30 Gennaio 2026 - 14:38

Svolta contro il cancro al seno: il vaccino funziona dopo 20 anni di ricerche

Un vaccino contro il cancro al seno ha fornito risultati sorprendenti. Una nuova ricerca pubblicata su Science Immunology descrive questo successo. Gli scienziati hanno esaminato le cellule del sistema immunitario di un gruppo di donne. Queste pazienti avevano ricevuto una diagnosi di carcinoma mammario metastatico anni fa. Successivamente, avevano partecipato a quella specifica sperimentazione. Oggi, il loro corpo mostra ancora una risposta antitumorale attiva.

Il dottor Zachary Hartman guida questo studio presso la Duke University School of Medicine. Egli lavora a Durham, nella Carolina del Nord. Il professore ha sottolineato un fatto straordinario. Tutte le partecipanti sono sopravvissute alla malattia. I ricercatori definiscono questo esito molto raro. Hartman si è detto sbalordito. Le cellule immunitarie nel sangue riconoscono ancora oggi i bersagli tumorali.

Questi risultati rientrano in un contesto di ricerca internazionale più ampio. La scienza vuole “insegnare” al sistema immunitario un compito preciso. L’organismo deve riconoscere le cellule cancerose. Poi, deve attaccarle con decisione. L’American Cancer Society conferma la validità di questa strategia. L’immunoterapia stimola le difese naturali. L’obiettivo finale crea una memoria difensiva che controlla la malattia nel lungo termine.

Lo studio evidenzia un dato molto specifico dopo oltre 20 anni. Il sistema immunitario delle partecipanti conserva cellule di memoria vitali. Queste cellule identificano immediatamente gli antigeni tumorali. Solitamente, i medici osservano questa risposta altrove. Essa accade con i vaccini contro virus come il morbillo. Oppure, si verifica con il vaccino per la varicella. Ora la scienza la osserva anche contro il cancro.
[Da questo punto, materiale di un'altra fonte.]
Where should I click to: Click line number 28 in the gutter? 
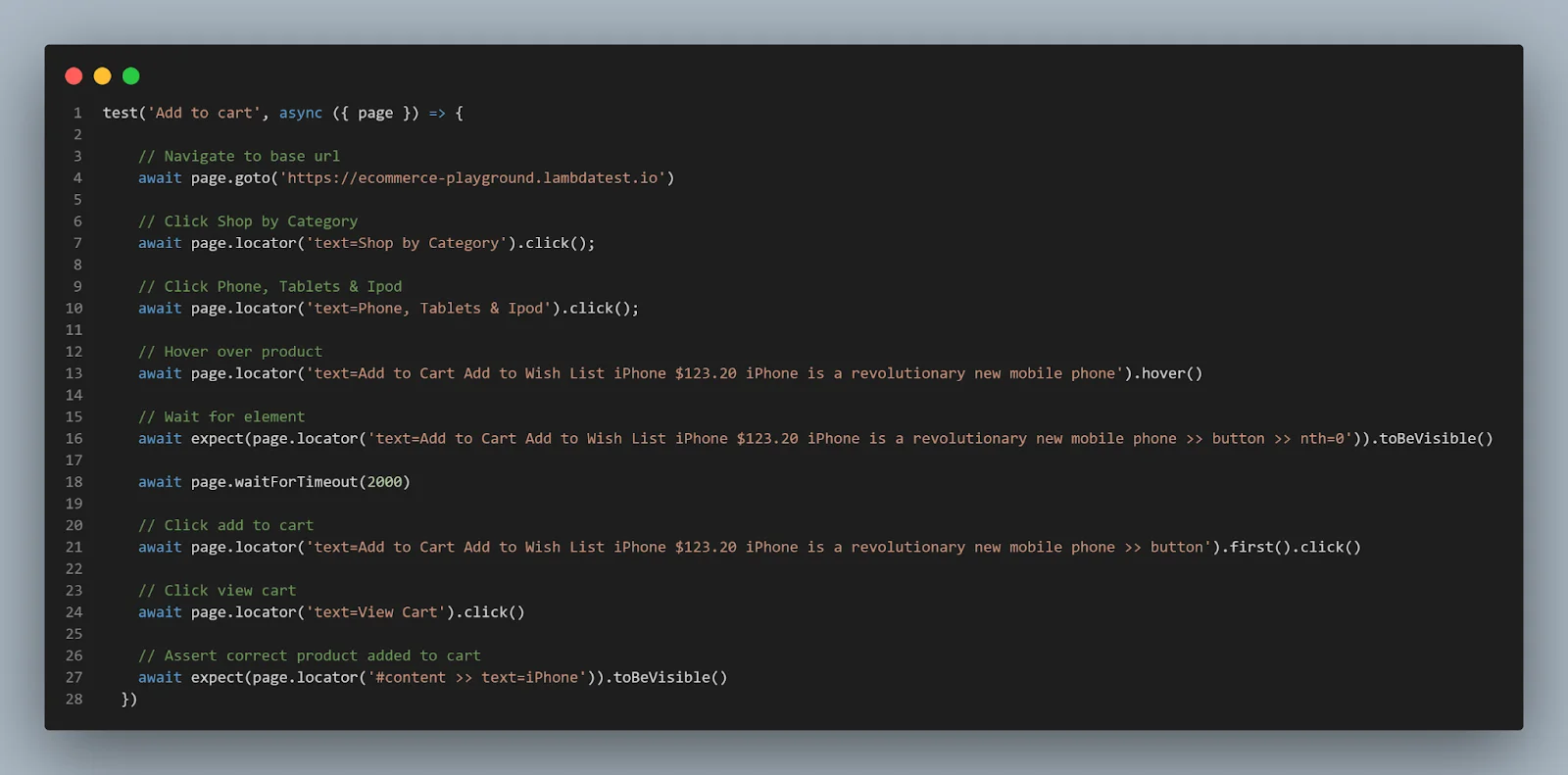(74, 699)
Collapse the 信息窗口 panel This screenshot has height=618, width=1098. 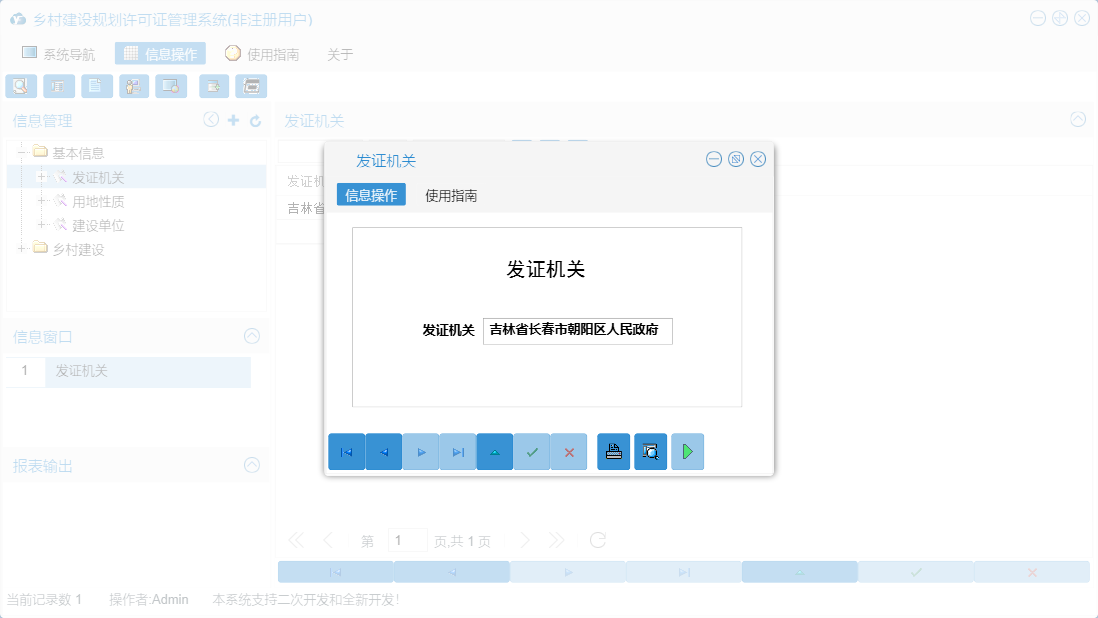253,337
L’analisi ha svelato inoltre il ruolo cruciale di un segnale immunitario. Gli esperti chiamano questo segnale CD27. Esso aiuta la funzione delle cellule T “helper” (CD4+). Inoltre, il CD27 sostiene la memoria immunitaria in modo efficace. I test di laboratorio hanno confermato questo meccanismo. Tutto ciò suggerisce una strada precisa. In futuro, i ricercatori renderanno i vaccini anticancro molto più potenti.
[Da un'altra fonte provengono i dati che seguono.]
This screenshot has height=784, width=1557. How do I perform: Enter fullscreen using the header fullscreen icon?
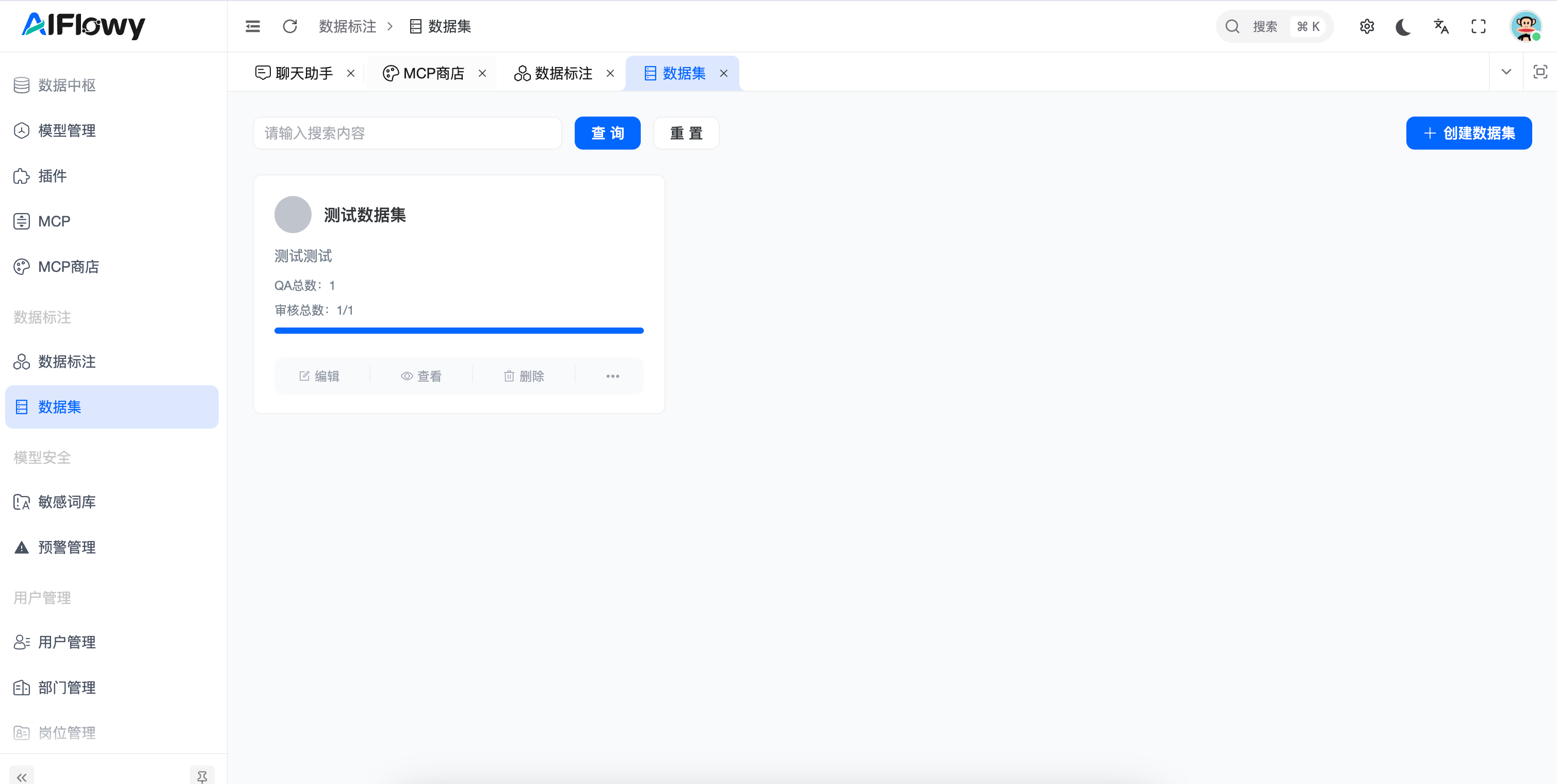tap(1479, 26)
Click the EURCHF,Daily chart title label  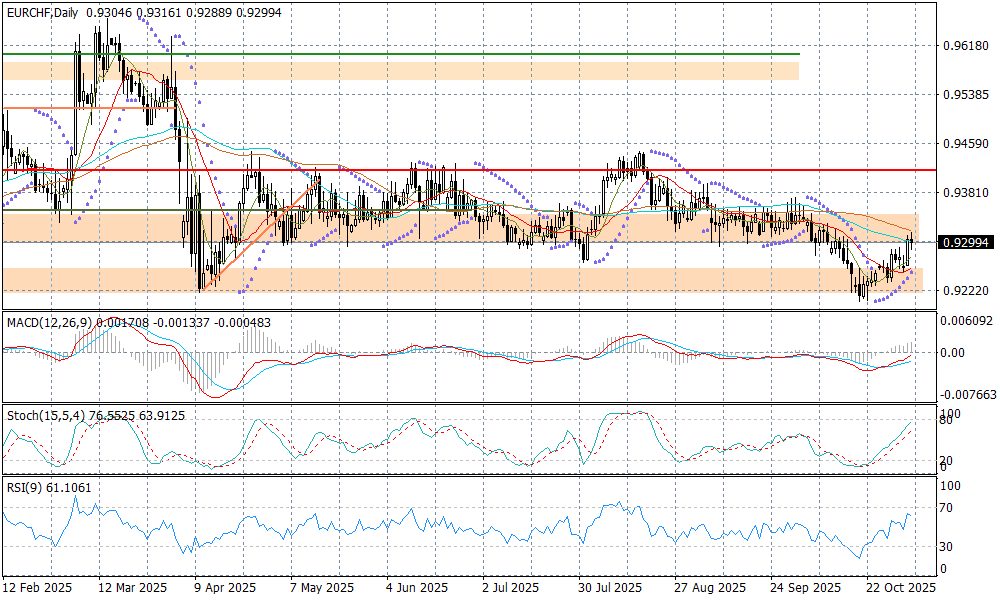pos(41,8)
Gli scienziati hanno testato una combinazione specifica sui topi. Hanno unito il vaccino a un anticorpo che attiva il CD27. I risultati hanno colpito il team di ricerca. Circa il 40% degli animali ha mostrato una regressione completa del tumore. Al contrario, il solo vaccino ha curato appena il 6% dei casi. Dunque, l’attivazione del CD27 fa la differenza.
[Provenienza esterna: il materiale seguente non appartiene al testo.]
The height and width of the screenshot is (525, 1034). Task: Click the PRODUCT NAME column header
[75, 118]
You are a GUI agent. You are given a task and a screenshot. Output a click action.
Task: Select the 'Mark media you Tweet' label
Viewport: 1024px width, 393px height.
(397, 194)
Ulteriori analisi hanno spiegato il motivo di tale successo. L’anticorpo legato al CD27 potenzia l’attività delle cellule T CD4+. Di conseguenza, queste cellule eguagliano l’importanza delle cellule T “killer” (CD8+). Hartman ha commentato questo cambio di prospettiva. Le cellule CD4+ non agiscono solo come supporto. Al contrario, combattono il cancro con grande forza. Esse sono protagoniste a pieno titolo.

Infine, lo studio indica una direzione chiara per la medicina. La combinazione di vaccini anticancro con modulatori del segnale offre speranza. Il CD27 rappresenta una via promettente. Questo approccio potenzia la risposta contro i tumori. Così, si aprono nuove prospettive terapeutiche. Le future cure immunitarie contro i tumori solidi potrebbero partire proprio da qui.